Il virus non ha solo messo in pausa la maggior parte delle attività economiche sul pianeta. Alcune di queste potrebbero essere sconvolte o addirittura cancellate radicalmente. Molti si stanno chiedendo come e se Airbnb, colosso nato quasi per gioco nel 2008 e diventato fonte di reddito (a volte la principale) per migliaia di persone, riprenderà a macinare incassi. La domanda non è di poco conto: in Italia sono oltre 460mila gli alloggi destinati ad affitti brevi, mentre in Sardegna l'ultima stima di Federalberghi, ovvero il nemico giurato della società californiana, sono circa 32mila e garantiscono in media 2.600 euro all'anno ai proprietari di casa.

L'incertezza riguarda un po' tutta la sharing economy e qualche giorno fa il New York Times ha provato a fare chiarezza, con un articolo dedicato al braccio di ferro tra hotel e Airbnb, intitolato "Covid-19 has disrupt the disrupter? (in italiano potrebbe essere tradotto liberamente in "Il Covid-19 ha rottamato il rottamatore?", dove il rottamatore è ovviamente Airbnb, che ha sconvolto il mondo dell'hôtellerie). Per dare una risposta bisogna analizzare vari aspetti, che vanno dalle regole sulle cancellazioni alla pulizia, fino alla privacy e al distanziamento sociale. "Penso che gli hotel possano avere un vantaggio nel breve termine", ha affermato Henry Harteveldt, analista del settore alberghiero e fondatore di Atmosphere Research Group. Ma il sistema degli alloggi condivisi potrebbe rimodularsi e adattarsi alle nuove richieste del mercato.
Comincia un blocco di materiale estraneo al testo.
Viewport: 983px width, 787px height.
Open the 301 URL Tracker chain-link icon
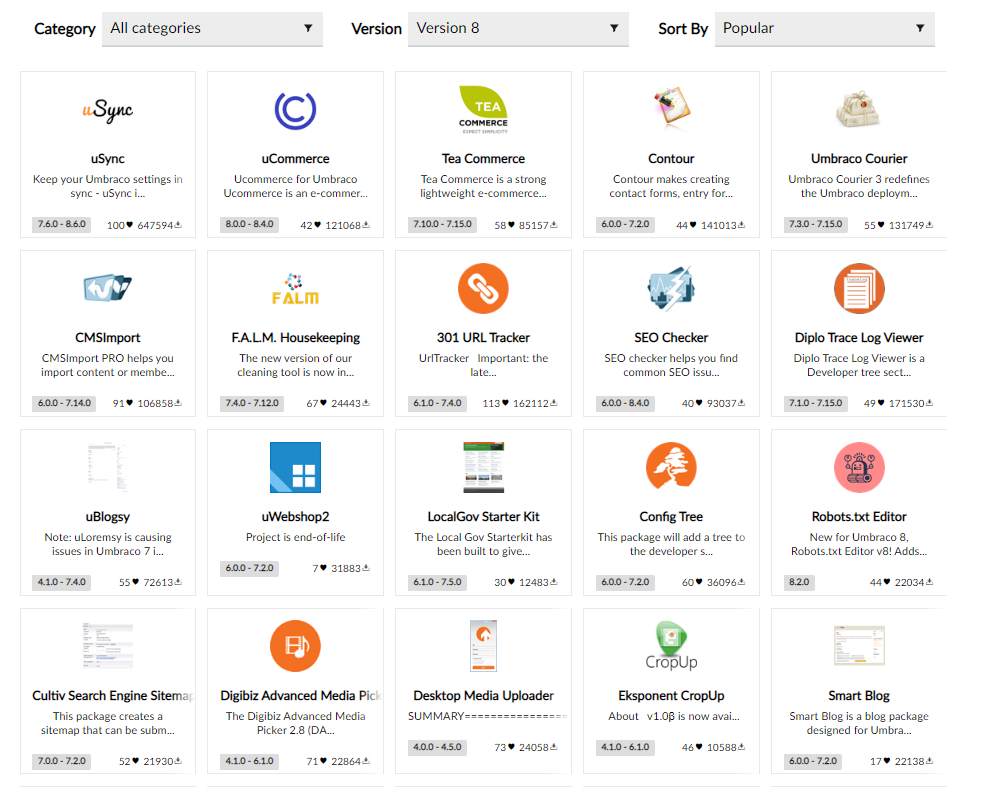click(x=483, y=288)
L'ondata di cancellazioni causata dalla pandemia ha sbattuto in faccia ai viaggiatori la vasta gamma di norme da seguire per annullare una prenotazione. Mentre la maggior parte degli hotel offre politiche abbastanza generose, che consentono ai clienti di cambiare idea senza penalità fino a poche ore dall'arrivo, il settore degli affitti breve ha mille sfaccettature che dipendono dagli host: si va dalle cancellazioni dell'ultimo minuto senza penalità alla piena responsabilità (economica) dei turisti, anche con mesi di anticipo rispetto al viaggio.
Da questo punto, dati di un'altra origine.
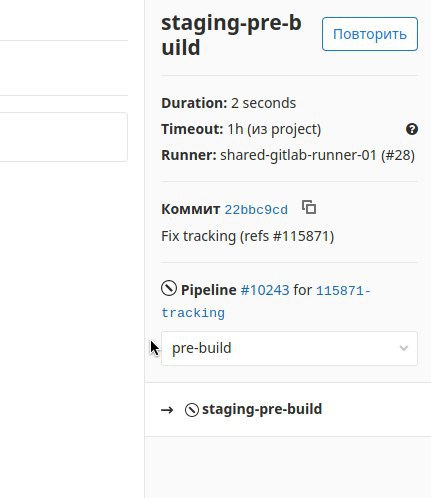431x498 pixels.
Task: Click the Fix tracking commit message text
Action: click(x=248, y=236)
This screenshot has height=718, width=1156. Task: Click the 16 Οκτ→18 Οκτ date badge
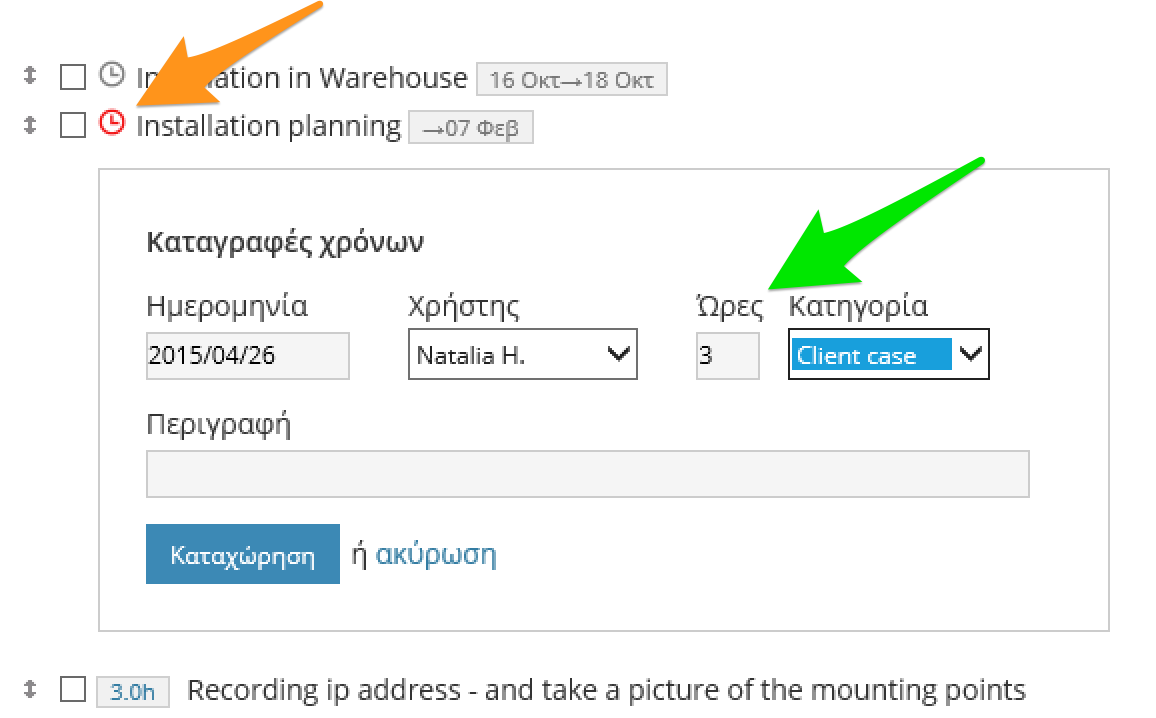pyautogui.click(x=571, y=80)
Nella gestione dell'emergenza i vertici di Airbnb si sono dimostrati comprensivi e hanno garantito rimborsi ai clienti anche nei casi in cui non erano dovuti, ben sapendo che su questo punto si potrebbe giocare il futuro dell'azienda. Il portale ha poi garantito 250 milioni di dollari di aiuti per gli host, i proprietari di casa, che hanno visto i propri redditi sconvolti dal coronavirus. Ottima iniziativa, certo. Ma è ovvio che la pandemia lascerà comunque il segno. Ad esempio: in futuro chi sceglierà gli affitti brevi preferirà prenotare un'abitazione che assicura termini di cancellazione flessibili. Se invece parliamo di pulizia e distanziamento sociale, è difficile dire quali dei due modelli di turismo sia favorito al momento della ripartenza del settore. Perché è vero che gli alberghi sono più attrezzati per garantire un servizio di sanificazione più profondo delle stanze, ma ormai quasi tutte le case sul mercato sono gestite in modo semi-professionale e spesso a occuparsi di check- in e altri aspetti sono società specializzate. Per quanto riguarda le distanze, poi, potrebbe addirittura essere favorito il modello Airbnb: a volte gli ospiti non incontrano il proprietario, e non ci sono le zone condivise come hall o ristoranti. In generale, sostiene il New York Times, i nuovi concorrenti del mondo alberghiero potrebbero essere le case-hotel, strutture che garantiscono una gestione accurata e "standardizzata" dei clienti. Nel frattempo però si contano i danni, anche negli affitti brevi. La multinazionale ha già licenziato il 25 per cento dei suoi dipendenti, cioè 1.900 persone, a causa del lockdown planetario che ha bloccato i viaggi e i soggiorni per lavoro e per vacanza. E poi ci sono i mancati incassi dei proprietari di casa. Solo in Sardegna, il giro d'affari messo a rischio si aggira tra gli 80 e 100 milioni di euro annui.